There used to be a principle called the ‘rule of law’. Have I missed the legislation that repealed it, as Customs & Excise seems to believe the tax system is based on its whim and nothing to do with law any more?

Business Brief 9/00 set out ‘Customs’ revised policy’ on supplies through undisclosed agents. The changes bring the UK into line with the rest of Europe. As such they are to be welcomed as they remove a major administrative nightmare in relation to those that trade with other EC taxpayers.

But is it right for Customs to stretch UK domestic law to remove the competitive disadvantage that a different approach by the whole of the remainder of the EC has imposed on UK business?

And when I say stretch, I mean stretch. If Customs were to diversify into the manufacture of elastic it would dominate the industry. It tells us it ‘believes the wording of VATA 1994, s 47 offers some flexibility’.

It ‘is prepared to take a relaxed position under s 47(1)’ and, in relation to services, it is relying on its’ powers under s 47(3) ‘to think fit’ to treat the supplies in the way prescribed’.

That word ‘prescribed’ worries me.
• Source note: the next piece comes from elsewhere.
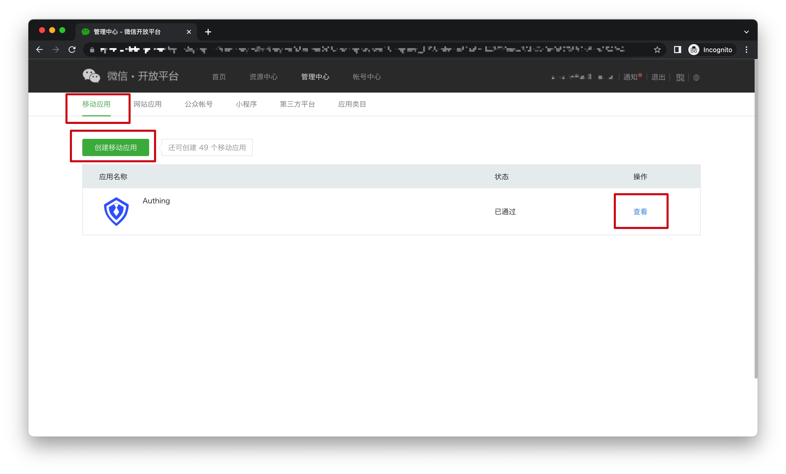Viewport: 786px width, 474px height.
Task: Go back to previous page
Action: [40, 50]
I can understand that someone can interpret the law differently today than they did yesterday. But surely yesterday’s interpretation must still be possible – after all it has stood the test of time?
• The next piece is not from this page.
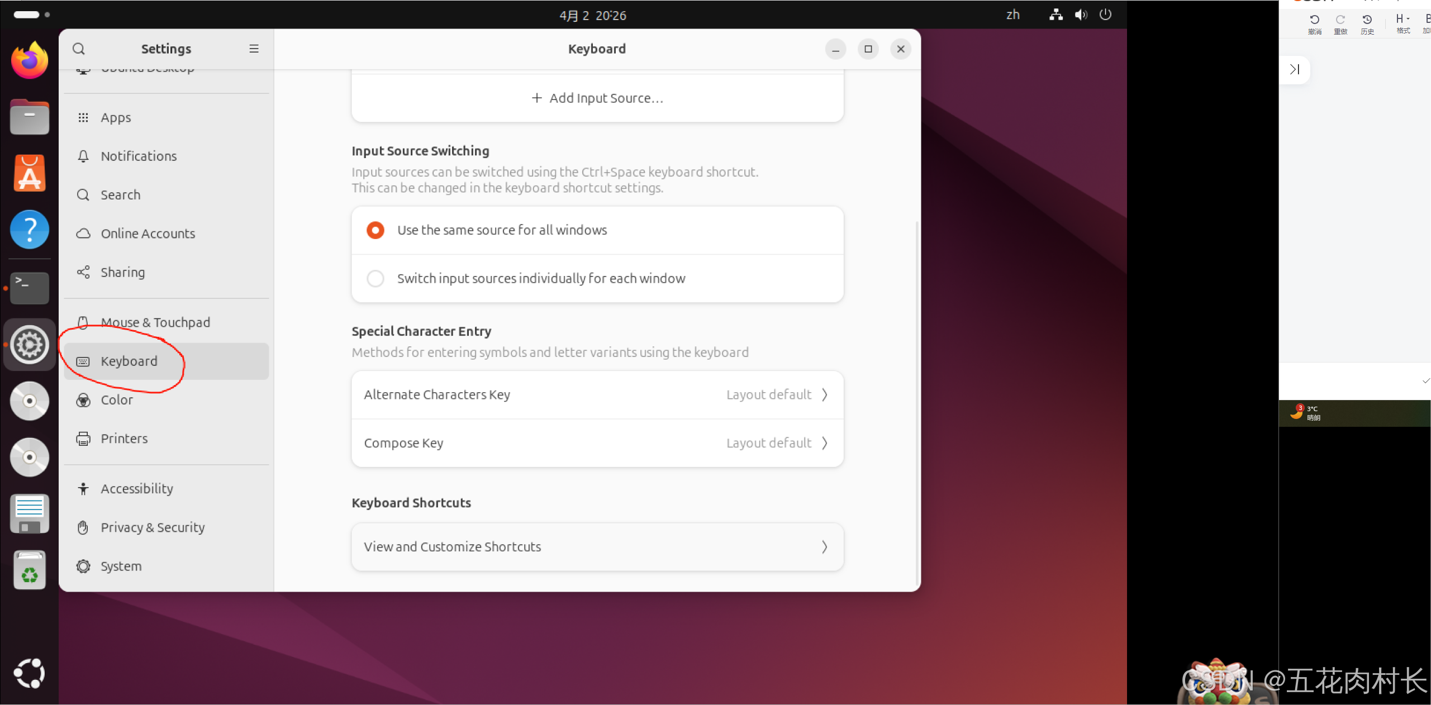Open Ubuntu Software app in dock

[x=30, y=173]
The old interpretation was that the agent was making two supplies, a supply of the goods to his principal’s customer and a separate supply of his own services to his principal.

Thus if he sold goods to the customer for 100 and was entitled to a 20% commission, he made an acquisition from his principal for 100 and then made one supply of 100 to the customer and a second supply to his principal of 20.

The new interpretation is that he is acquiring the goods from his principal for 80 and selling them for 100.

There is no doubt the new interpretation is administratively simpler.

But what about the law? Section 47(1) deals with two specific situations; an intra-EC acquisition and onward supply by a non-taxable person through a taxable UK agent and an importation from outside the EC by a taxable person who supplies them as agent for a non-taxable person.

It provides that in those limited circumstances if the UK taxable person acts as an undisclosed agent he ‘shall’ be treated as acquiring and supplying the goods as principal. Section 47(2A) states that in any other case ‘the supply shall be treated both as a supply to the agent and as a supply by the agent’.

Neither subsection allows the supply of services by the agent to be ignored which is what Customs’ new interpretation effectively does. Also it is difficult to see how taking a relaxed view can enable the deemed acquisition to be deemed to be at a net of commission price.

Section 47(3) states that in the case of a supply of services the Commissioners may, if they think fit, treat the supply both as a supply to the agent and as a supply by the agent. It is settled law that where the tax authorities are given a discretion they must consider the facts of each individual case. They cannot bind themselves by laying down a rigid rule.

Yet in this instance Customs says it ‘will no longer recognise a separate supply of the agents’ own services to their principal’. Anyone who uses Customs’ old interpretation will be penalised – unless, that is, it is a domestic transaction when they will accept either the new or the old interpretation of the law as correct.

In the absence of clear words, how can the same law have one meaning if the customer is in the UK and a completely different one if he is not?

Curiously, anyone who takes the view that Customs’ new interpretations were correct in relation to a supply before 1 July 2000 will also be penalised.

Furthermore, prior to 1 May 1995 Customs had the ‘if they think fit’ power in relation to goods, but parliament took it away. To act as if it still had this power is not merely to hold the law in contempt, it is to defy the intention of parliament.

The fact that a change is sensible and welcome cannot justify the tax authorities ignoring the will of parliament and disregarding the clear wording of legislation.